I expect GDP of India between 8.5 to 9 % in compare to the GDP rate of 9.5% announced by IMF. Reason behind is food inflation of India and many others like international crude oil prices ($78.57 per barrel on 21st July 2010). According to the new ruling of Indian govt. of control free fuel prices in India, prices of petrol and diesel may increase in Aug 10. Other raw material cost is also increasing for industries. Current example is increase price of lakhtakiya car Nano, now Nano is not lakhtakiya its new prices are hiked 4% for earlier price. Food inflation of India on July 10, 2010 was 16.48%.

 

India’s farm sector is likely to grow by 3 – 3.5 per cent annually during the 11th Five – Year Plan ending 2011 – 12. In current fiscal year, we may get improved growth rate of agriculture 4.5% (according to the Prime minister’s Economic Advisory Council). But this growth rate is very low in compare to the industrial and other growth rates; those are expected to rise in 2 digits.

 

These are some bad factors about Indian economy; those are going to affect both common man and as well as to industries also. Because of the above mentioned reasons manufacturing cost for the firms will increase, which will ultimately decrease buying power of consumer.

 

We also have some good figures to smile. These figures supports high growth rate of India like industrial growth rate in two digits from more than half year (11.5% in May 2010). Indian exports remained robust with a 30.4 per cent annual growth in June 2010 at $17.75 billion. These increasing figures will help India to grow on GDP more than 8.5%.

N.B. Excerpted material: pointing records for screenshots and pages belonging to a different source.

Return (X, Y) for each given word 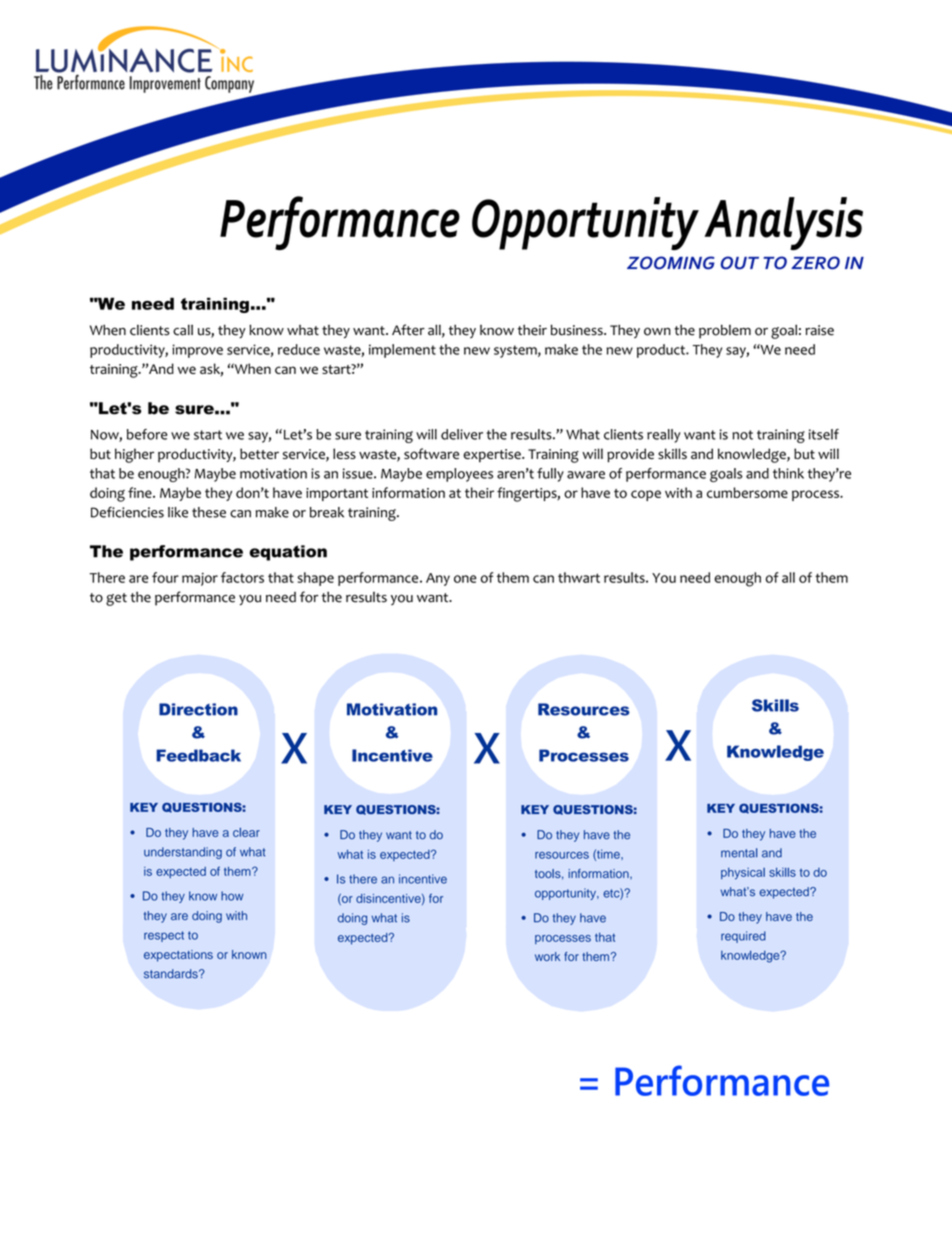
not (742, 435)
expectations (178, 956)
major (200, 579)
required (743, 937)
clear (246, 832)
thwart (579, 577)
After (408, 330)
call (183, 330)
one (465, 579)
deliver (462, 434)
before (147, 434)
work (547, 956)
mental (739, 853)
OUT (740, 263)
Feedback (198, 755)
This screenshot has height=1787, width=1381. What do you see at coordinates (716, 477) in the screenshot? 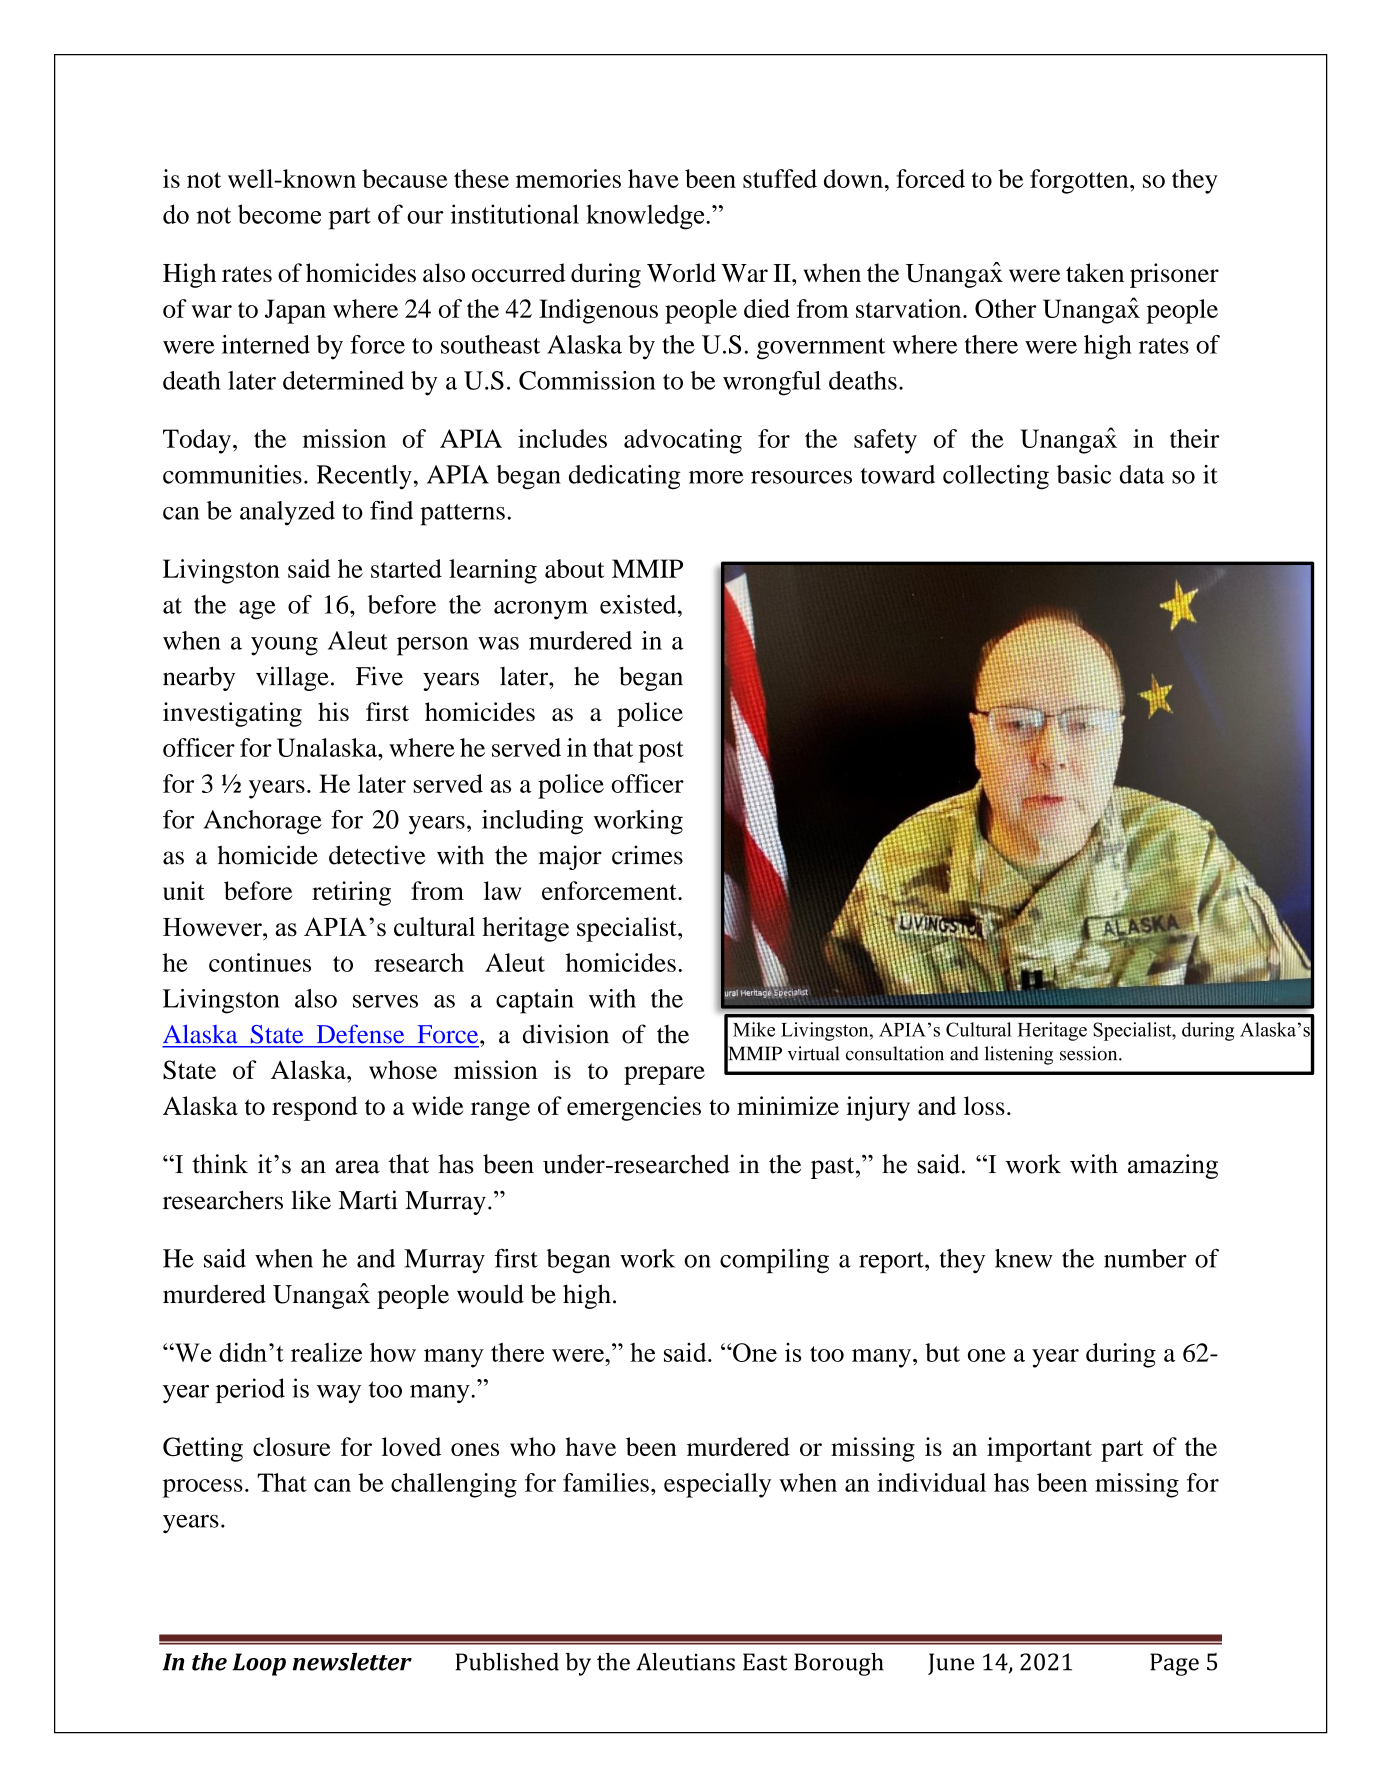
I see `more` at bounding box center [716, 477].
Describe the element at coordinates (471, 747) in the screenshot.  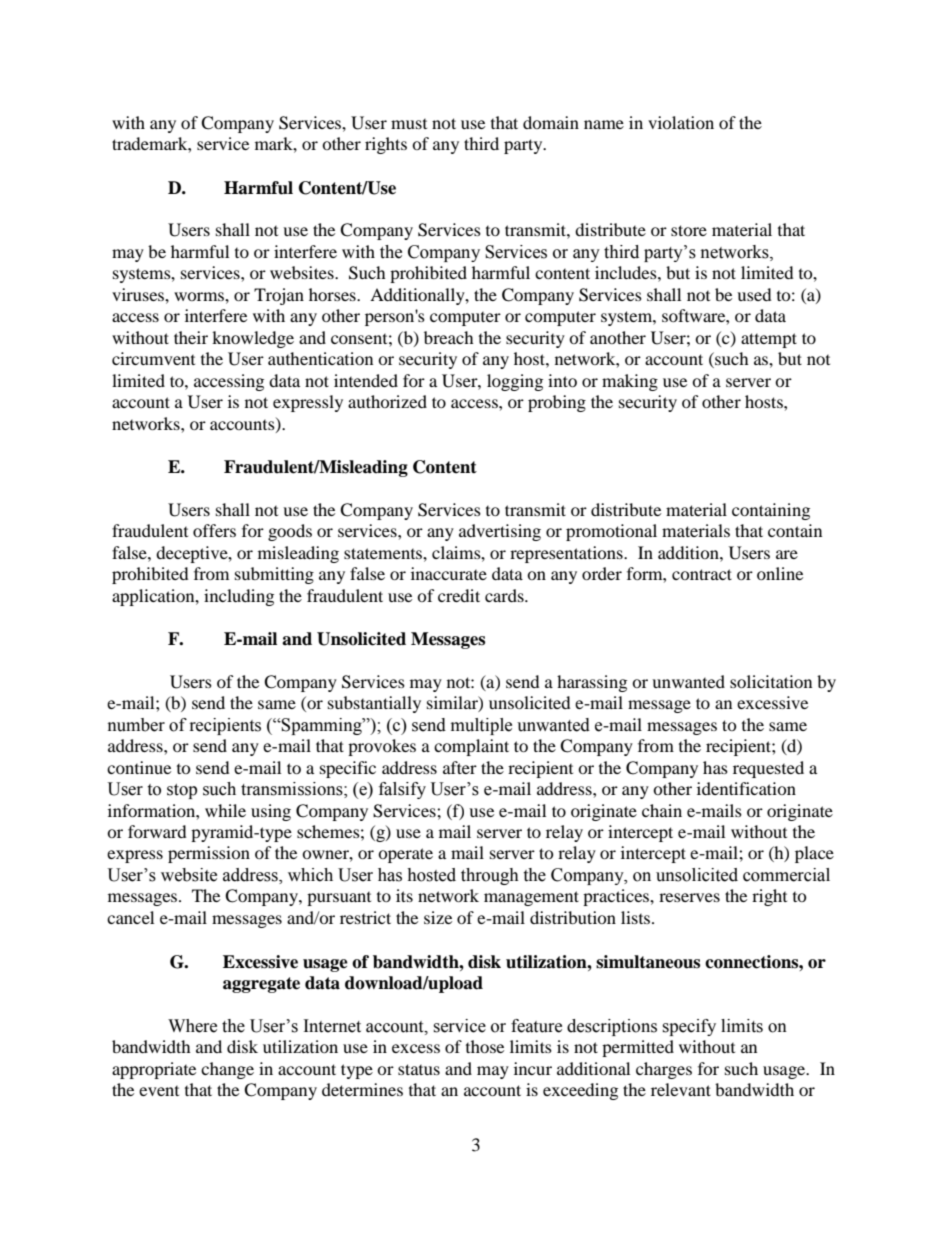
I see `complaint` at that location.
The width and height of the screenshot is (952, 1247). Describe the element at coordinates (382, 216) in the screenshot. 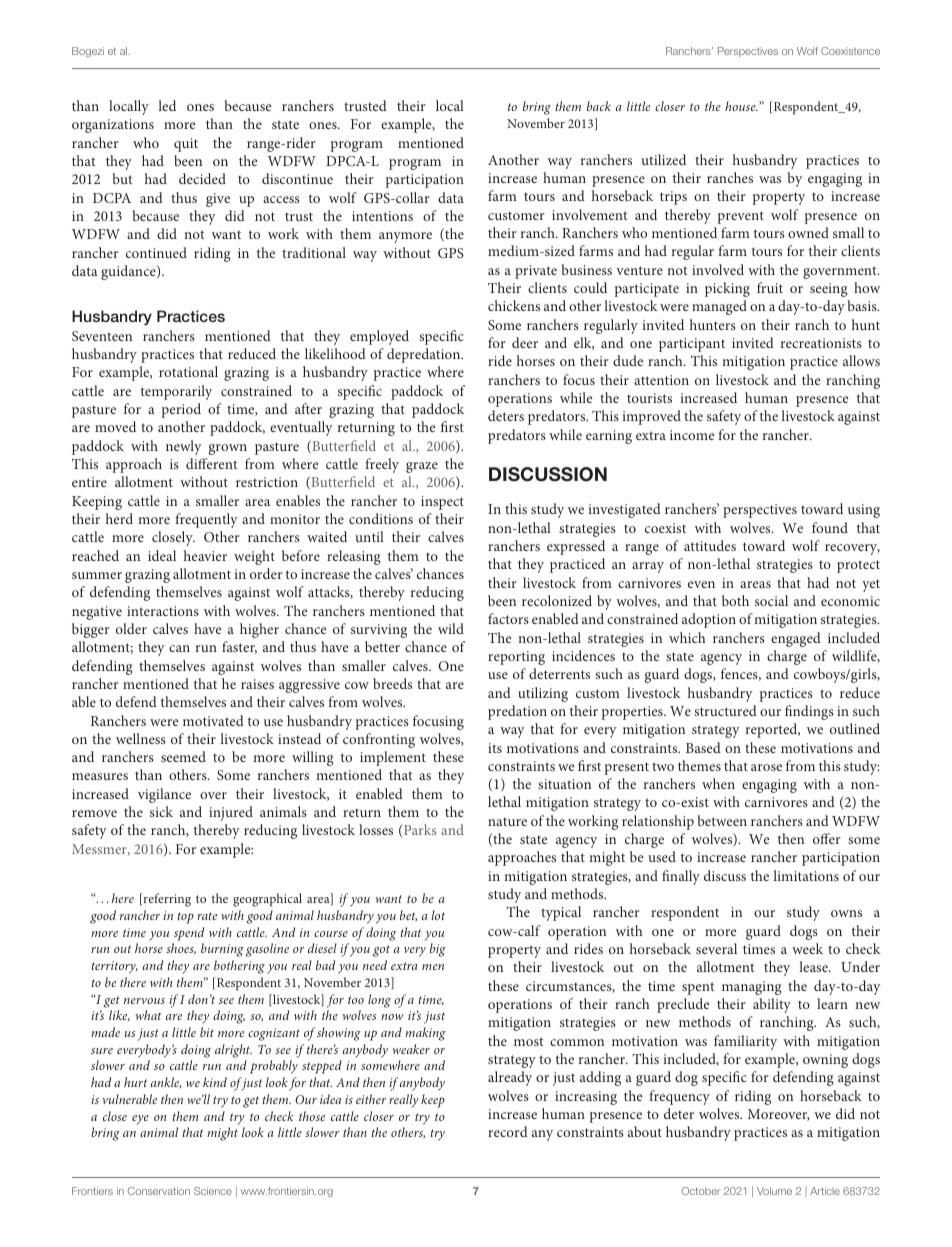

I see `intentions` at that location.
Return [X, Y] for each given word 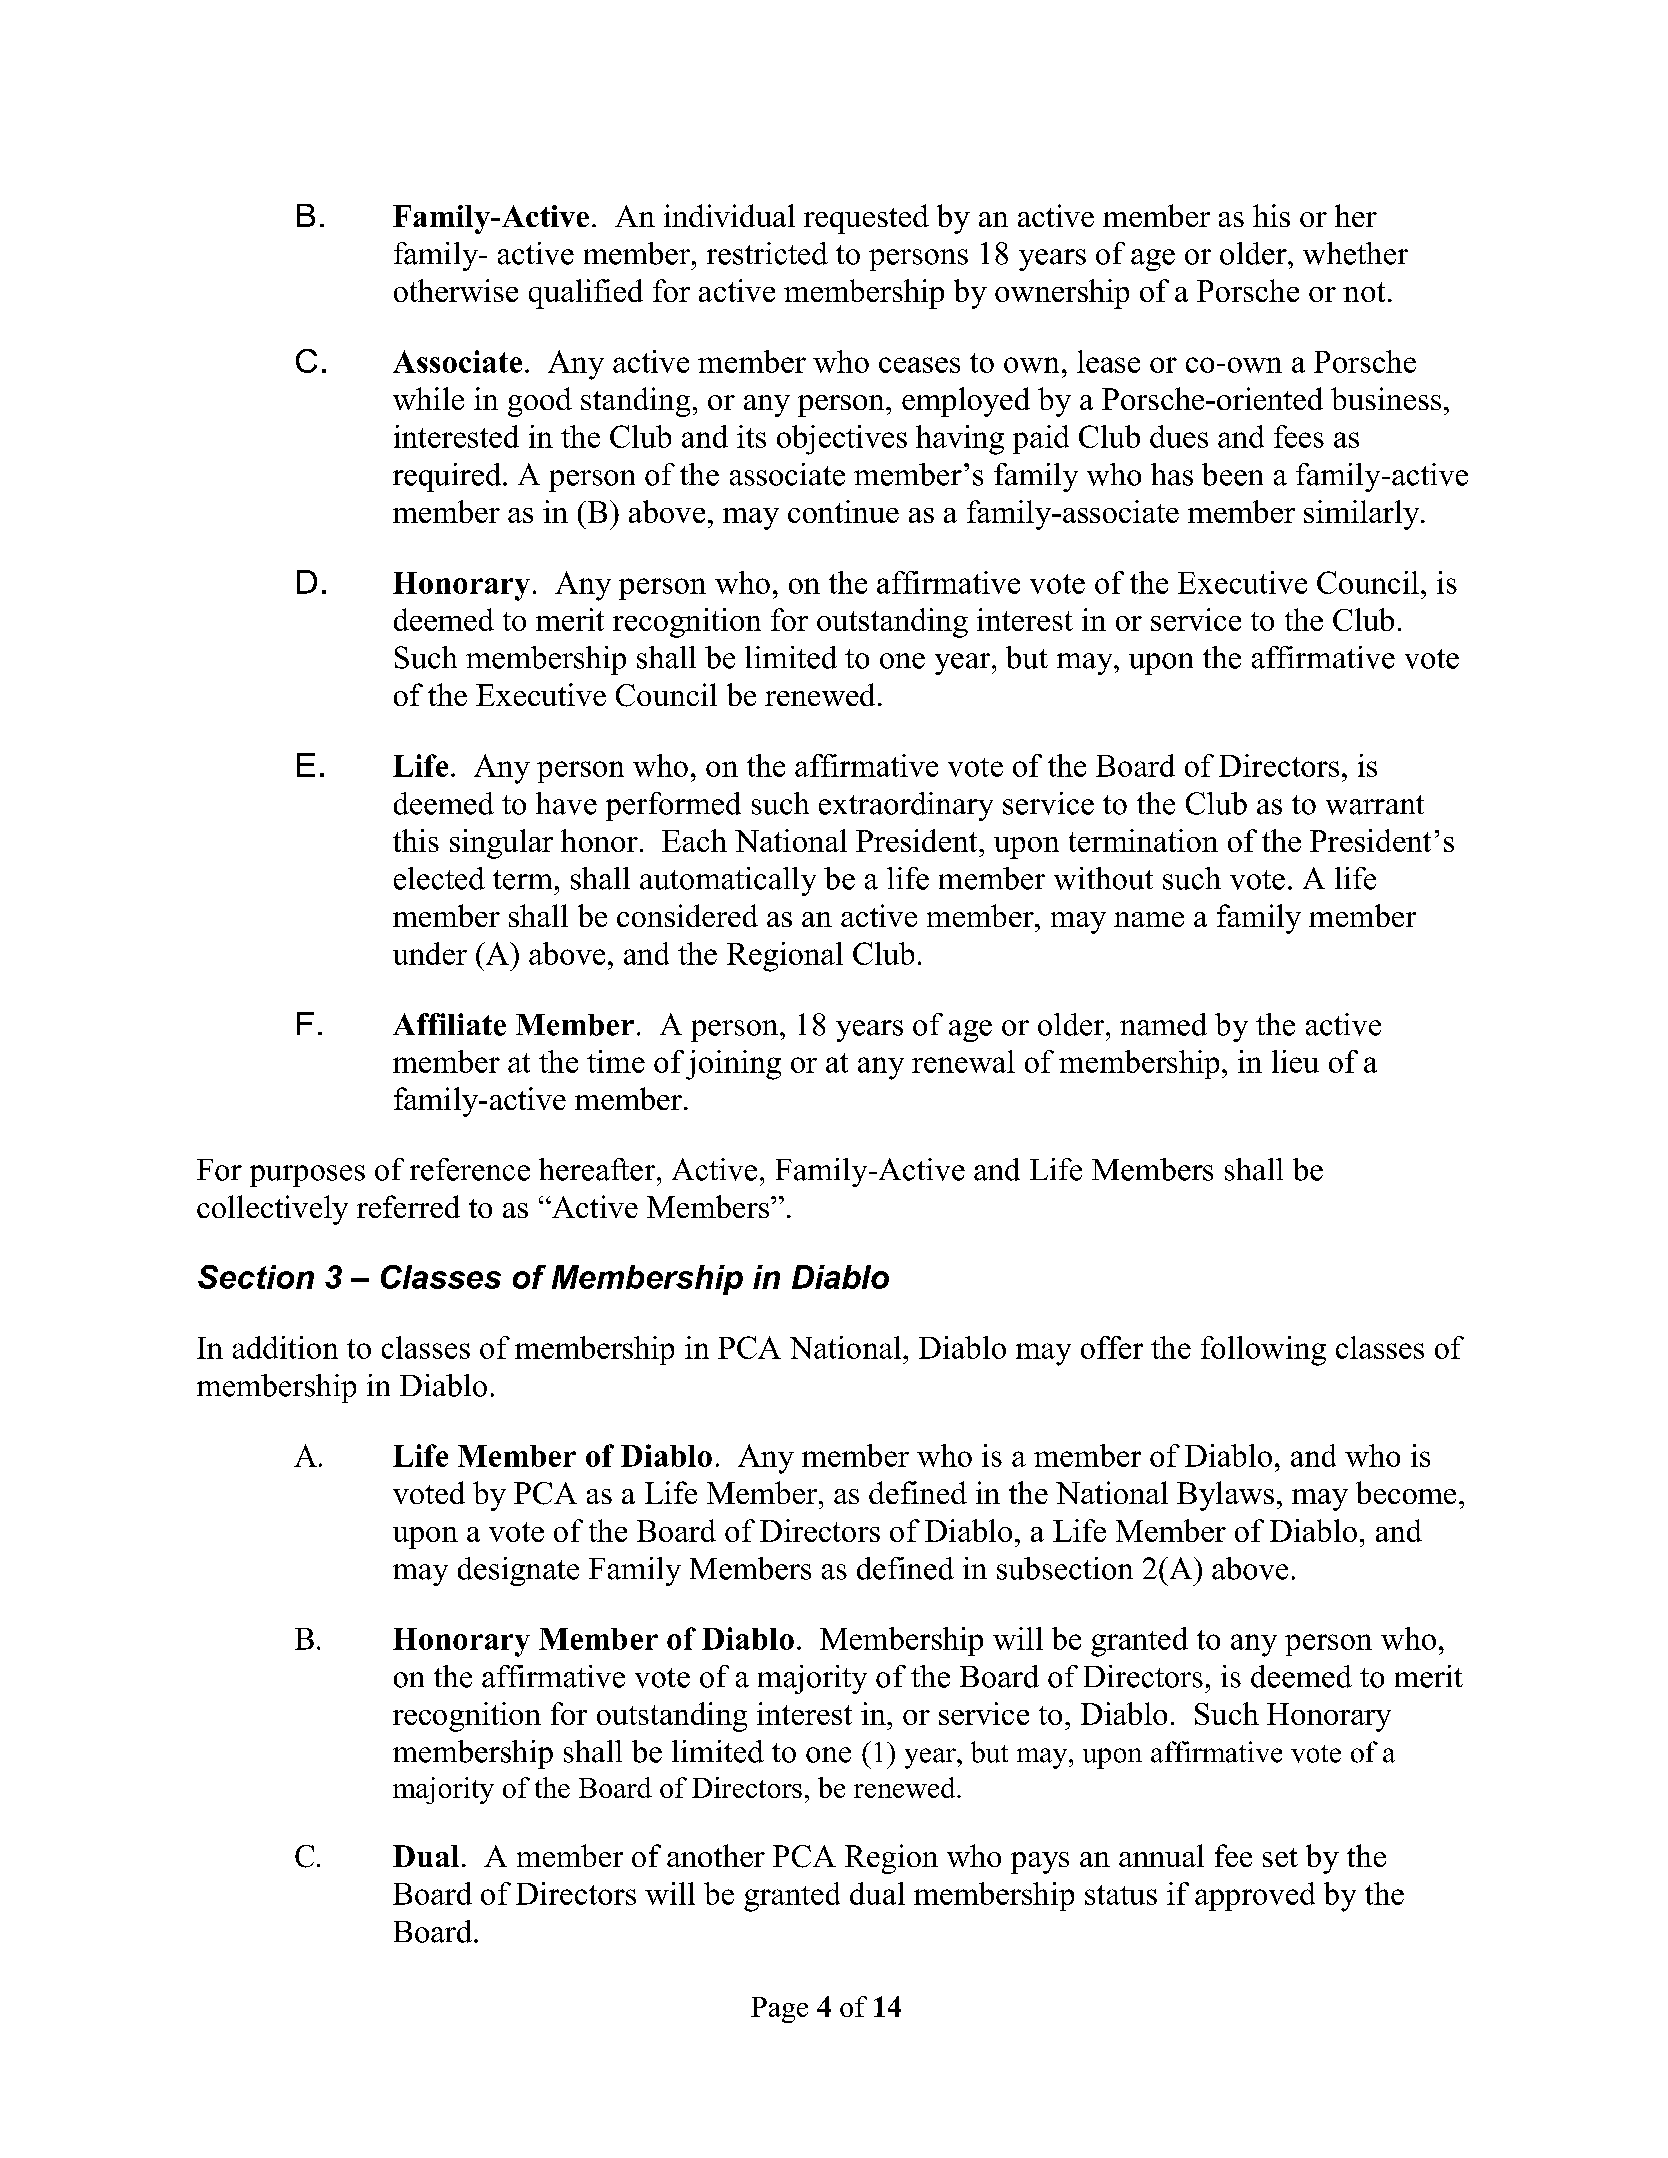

According to RBI’s current report, service sector of India would get growth of 9.1 percent. Now days services are also important part of products also and we have lot of scope into core service sector. So these both points give us good sign of growth.

 

In fiscal year 2008 – 09, when world faces very big economical crises, we got Financial Direct Investment (FDI) of $27.30 billion. This figure is expected to increase till $30 billion this year. Both the figures are showing good sign for Economy of India.

 

It is also expected that we may get GDP of 10% in next fiscal year. This is supported by fast growth rate of India by IMF and also fast recovery of rest world from economical crises. This is also necessary to consider that world economy is expected to grow with less than 5% GDP.

 

In census 2001 urban population of India was 28.61 crore in compare to the total population of India 102.87 crore, it means still most of the population of India is living in rural area, this area is still undeveloped. So if it is possible to achieve this target of 8.5% GDP, then also most of the Indian are so far from development. This GDP figure is actually growth rate of rich people. This will increase gap between poor and rich people of India.

 

I can understand the problem of RBI on monetary policy of India. RBI again raise repo rate by 25 bps and reverse repo rate by 50 bps to decrease inflation. But according to me these steps will not work for common man. These steps will cause of increasing loan rates for common men and may be for corporate also. Already industries are in fear of less demand, reason behind is common men is having disposable income in its hand and where as because of increased manufacturing and transportation cost industries are bound to increase prices or decrease quantity in same price.

 

New base rate policy of banks in India according to the guidelines of RBI already reduced low interest rate loans. So except improving export rate (expected to rise 18.6%) there are no good sign from domestic market.